I’m sure the question “what does my Wine Merchant do during their holidays?” isn’t one which often crosses your mind. But this summer I happened to be in the very epicentre of English Sparkling wine production for a few days, and the very welcoming people at Nyetimber in West Sussex happened to have an open door…

The extremely affable and hospitable Julian Kirk, Head of Sales for Nyetimber and his colleagues very generously made time to show myself and the Good Lady Wife around the gardens, vineyard and tasting room at Nyetimber.

The Nyetimber estate was established in 1986 by Stuart & Sandy Moss, who made their first wine in 1992. This means that Nyetimber are now home to some of the oldest Chardonnay vines in England, not much however, a Burgundian sized parcel you might suggest – just five vines! In contrast to this, the estate now covers some 150HA over six sites in Hampshire and eight sites in West Sussex.

▶ _REQUIREMENT_: Reproduce the part of the Nyetimber visit text starting with "I’m sure the" and going on through "room at Nyetimber.".

▶ _DATASET RECORDS_:
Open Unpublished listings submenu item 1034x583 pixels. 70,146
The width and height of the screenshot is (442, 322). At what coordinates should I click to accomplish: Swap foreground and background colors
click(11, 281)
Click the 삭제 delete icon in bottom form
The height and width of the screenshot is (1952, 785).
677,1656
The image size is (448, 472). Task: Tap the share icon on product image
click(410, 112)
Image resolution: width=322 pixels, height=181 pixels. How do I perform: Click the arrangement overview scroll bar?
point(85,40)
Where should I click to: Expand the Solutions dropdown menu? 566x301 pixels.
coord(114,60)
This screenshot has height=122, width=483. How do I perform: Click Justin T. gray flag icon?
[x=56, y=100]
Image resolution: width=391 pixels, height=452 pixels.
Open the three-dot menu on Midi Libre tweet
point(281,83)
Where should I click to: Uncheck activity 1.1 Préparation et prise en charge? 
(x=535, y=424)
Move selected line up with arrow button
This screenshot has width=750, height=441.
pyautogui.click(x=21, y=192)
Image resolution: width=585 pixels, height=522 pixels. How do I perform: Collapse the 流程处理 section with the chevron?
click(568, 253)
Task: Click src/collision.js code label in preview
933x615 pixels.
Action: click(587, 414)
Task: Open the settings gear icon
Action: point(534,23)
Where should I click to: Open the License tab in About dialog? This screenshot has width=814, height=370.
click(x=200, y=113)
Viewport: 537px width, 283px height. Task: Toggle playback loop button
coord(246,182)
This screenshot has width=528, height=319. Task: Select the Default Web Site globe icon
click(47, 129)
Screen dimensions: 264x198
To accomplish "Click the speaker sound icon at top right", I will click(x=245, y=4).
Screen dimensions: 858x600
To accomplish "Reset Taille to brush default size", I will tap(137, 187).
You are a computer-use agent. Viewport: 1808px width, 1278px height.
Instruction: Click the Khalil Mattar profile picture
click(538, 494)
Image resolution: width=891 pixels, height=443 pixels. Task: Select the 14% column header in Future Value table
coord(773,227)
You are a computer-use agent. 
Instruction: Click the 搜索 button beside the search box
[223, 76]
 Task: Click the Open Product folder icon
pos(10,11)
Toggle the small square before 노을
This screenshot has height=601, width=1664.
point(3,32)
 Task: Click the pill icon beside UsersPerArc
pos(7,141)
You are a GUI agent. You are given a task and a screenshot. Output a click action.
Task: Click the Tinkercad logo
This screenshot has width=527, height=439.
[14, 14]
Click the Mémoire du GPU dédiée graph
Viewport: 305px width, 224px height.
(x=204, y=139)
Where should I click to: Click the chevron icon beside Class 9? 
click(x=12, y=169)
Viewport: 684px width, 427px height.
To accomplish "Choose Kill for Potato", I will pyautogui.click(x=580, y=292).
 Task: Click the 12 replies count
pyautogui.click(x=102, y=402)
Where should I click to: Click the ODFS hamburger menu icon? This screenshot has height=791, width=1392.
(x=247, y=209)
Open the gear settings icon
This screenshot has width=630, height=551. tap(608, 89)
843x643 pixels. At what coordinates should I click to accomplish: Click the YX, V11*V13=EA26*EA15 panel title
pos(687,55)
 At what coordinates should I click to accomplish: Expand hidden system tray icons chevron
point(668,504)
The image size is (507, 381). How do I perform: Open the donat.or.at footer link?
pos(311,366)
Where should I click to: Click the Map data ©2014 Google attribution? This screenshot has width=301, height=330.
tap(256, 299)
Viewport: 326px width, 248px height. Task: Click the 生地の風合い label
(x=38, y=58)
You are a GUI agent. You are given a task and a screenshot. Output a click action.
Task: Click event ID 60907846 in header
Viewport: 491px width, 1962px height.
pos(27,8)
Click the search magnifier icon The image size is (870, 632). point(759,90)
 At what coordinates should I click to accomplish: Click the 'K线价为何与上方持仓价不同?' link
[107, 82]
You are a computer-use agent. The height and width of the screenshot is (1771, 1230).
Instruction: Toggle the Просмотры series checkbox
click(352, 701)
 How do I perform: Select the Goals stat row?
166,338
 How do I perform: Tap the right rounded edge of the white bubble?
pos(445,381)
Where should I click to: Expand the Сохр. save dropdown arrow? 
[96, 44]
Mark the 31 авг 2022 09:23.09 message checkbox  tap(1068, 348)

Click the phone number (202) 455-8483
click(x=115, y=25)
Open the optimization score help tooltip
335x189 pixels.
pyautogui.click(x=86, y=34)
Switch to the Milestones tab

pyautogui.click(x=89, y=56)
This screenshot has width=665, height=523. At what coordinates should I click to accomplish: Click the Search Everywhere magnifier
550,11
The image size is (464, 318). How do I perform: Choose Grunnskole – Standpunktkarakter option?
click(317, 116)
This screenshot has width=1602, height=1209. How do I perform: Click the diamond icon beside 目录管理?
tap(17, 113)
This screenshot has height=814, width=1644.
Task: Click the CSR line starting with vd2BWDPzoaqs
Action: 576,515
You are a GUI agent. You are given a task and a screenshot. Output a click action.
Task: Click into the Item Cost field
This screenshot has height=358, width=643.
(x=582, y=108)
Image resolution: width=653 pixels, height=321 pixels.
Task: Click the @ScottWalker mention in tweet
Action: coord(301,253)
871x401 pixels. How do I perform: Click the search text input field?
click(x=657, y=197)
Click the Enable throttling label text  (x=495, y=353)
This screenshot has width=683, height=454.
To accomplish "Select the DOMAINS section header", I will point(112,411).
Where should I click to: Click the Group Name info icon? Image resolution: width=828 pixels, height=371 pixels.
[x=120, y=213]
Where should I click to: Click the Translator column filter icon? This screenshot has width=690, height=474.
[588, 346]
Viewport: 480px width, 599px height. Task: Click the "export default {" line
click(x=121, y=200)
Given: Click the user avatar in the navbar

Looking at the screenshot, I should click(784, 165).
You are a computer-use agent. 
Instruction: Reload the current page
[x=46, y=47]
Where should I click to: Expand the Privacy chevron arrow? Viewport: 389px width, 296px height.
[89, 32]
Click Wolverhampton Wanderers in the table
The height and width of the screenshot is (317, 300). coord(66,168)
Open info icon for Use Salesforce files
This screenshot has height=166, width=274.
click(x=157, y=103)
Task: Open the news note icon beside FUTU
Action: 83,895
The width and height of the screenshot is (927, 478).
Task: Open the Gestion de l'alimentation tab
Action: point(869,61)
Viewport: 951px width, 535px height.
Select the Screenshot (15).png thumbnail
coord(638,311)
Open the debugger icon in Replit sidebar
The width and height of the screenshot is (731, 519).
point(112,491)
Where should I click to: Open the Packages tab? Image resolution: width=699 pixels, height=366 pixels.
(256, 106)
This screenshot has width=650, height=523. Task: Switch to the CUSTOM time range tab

▶ _THE RESPONSE_:
I’m sure the question “what does my Wine Merchant do during their holidays?” isn’t one which often crosses your mind. But this summer I happened to be in the very epicentre of English Sparkling wine production for a few days, and the very welcoming people at Nyetimber in West Sussex happened to have an open door…

The extremely affable and hospitable Julian Kirk, Head of Sales for Nyetimber and his colleagues very generously made time to show myself and the Good Lady Wife around the gardens, vineyard and tasting room at Nyetimber.